## Begin DATA SHOWN
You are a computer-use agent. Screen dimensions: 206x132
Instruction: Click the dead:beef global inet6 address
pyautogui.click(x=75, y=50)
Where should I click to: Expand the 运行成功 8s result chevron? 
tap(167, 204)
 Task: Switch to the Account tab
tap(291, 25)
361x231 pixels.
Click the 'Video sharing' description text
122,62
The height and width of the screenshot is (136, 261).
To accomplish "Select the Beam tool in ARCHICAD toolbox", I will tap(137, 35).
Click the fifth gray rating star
## End DATA SHOWN
## Begin DATA SHOWN
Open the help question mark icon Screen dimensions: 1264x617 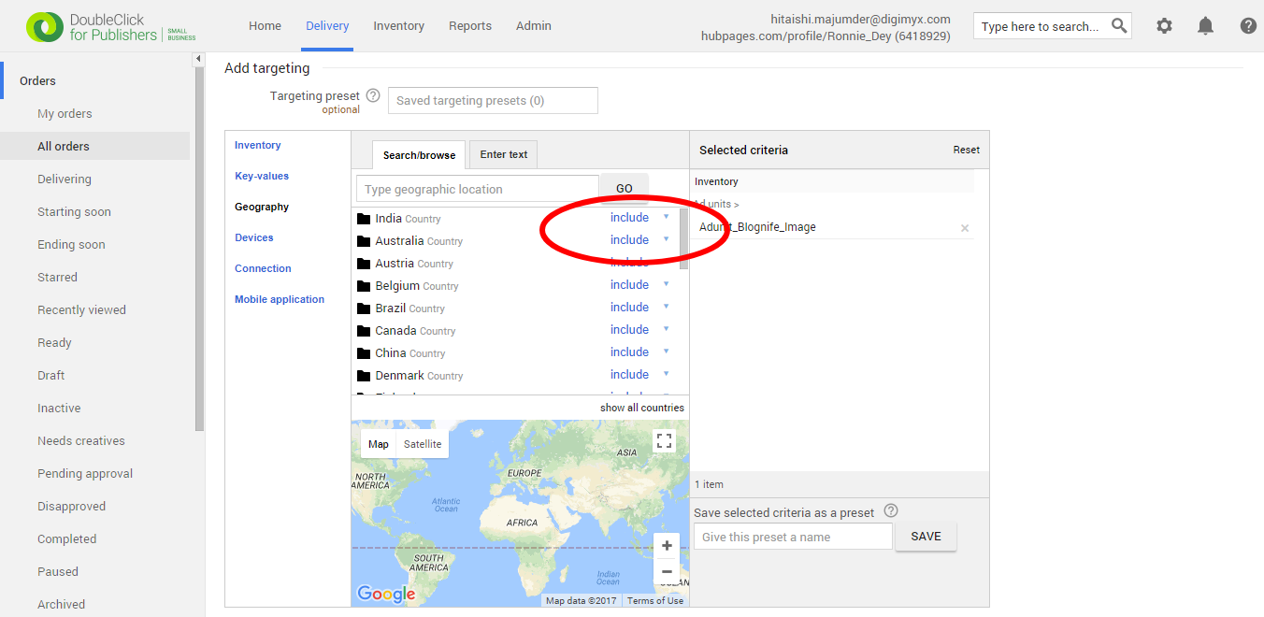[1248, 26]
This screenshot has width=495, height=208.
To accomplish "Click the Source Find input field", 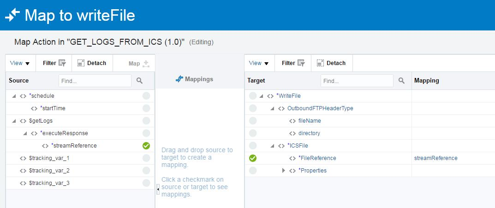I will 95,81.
## End DATA SHOWN
## Begin DATA SHOWN
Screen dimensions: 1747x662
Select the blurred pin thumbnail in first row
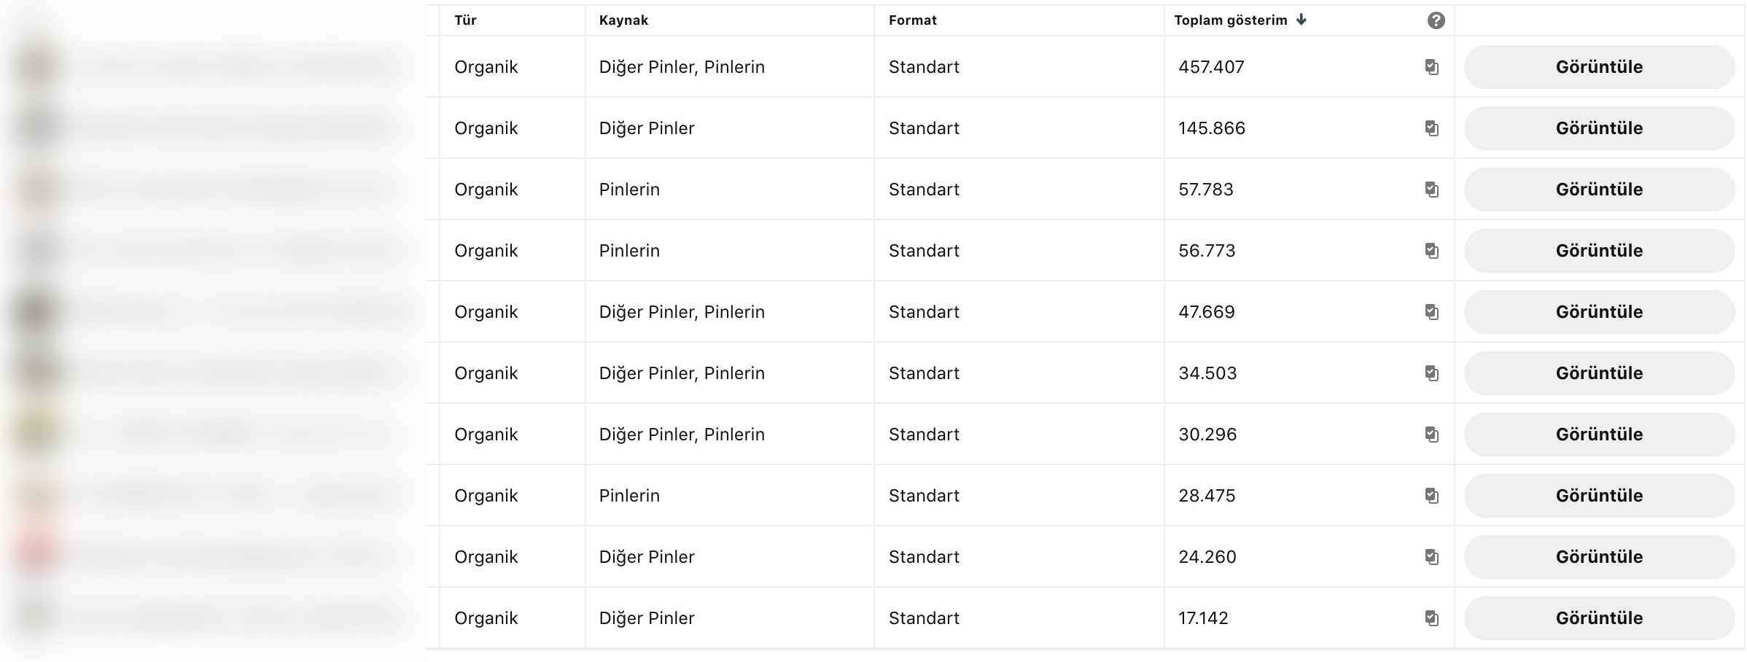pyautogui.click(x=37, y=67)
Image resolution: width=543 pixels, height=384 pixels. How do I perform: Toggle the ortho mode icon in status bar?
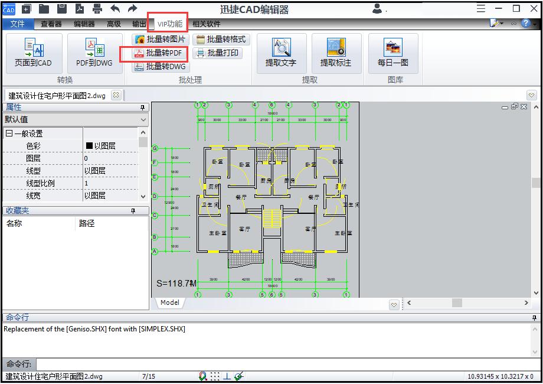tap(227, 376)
## End DATA SHOWN
PROBLEM TO WORK ON:
Copy out every line between the ones holding "Task: Switch to the Account tab" and "Click the fifth gray rating star", inclusive, and offset each coordinate in the answers by -18.

EXPECTED OUTPUT:
 Task: Switch to the Account tab
tap(273, 7)
361x231 pixels.
Click the 'Video sharing' description text
104,44
The height and width of the screenshot is (136, 261).
To accomplish "Select the Beam tool in ARCHICAD toolbox", I will tap(119, 17).
Click the fifth gray rating star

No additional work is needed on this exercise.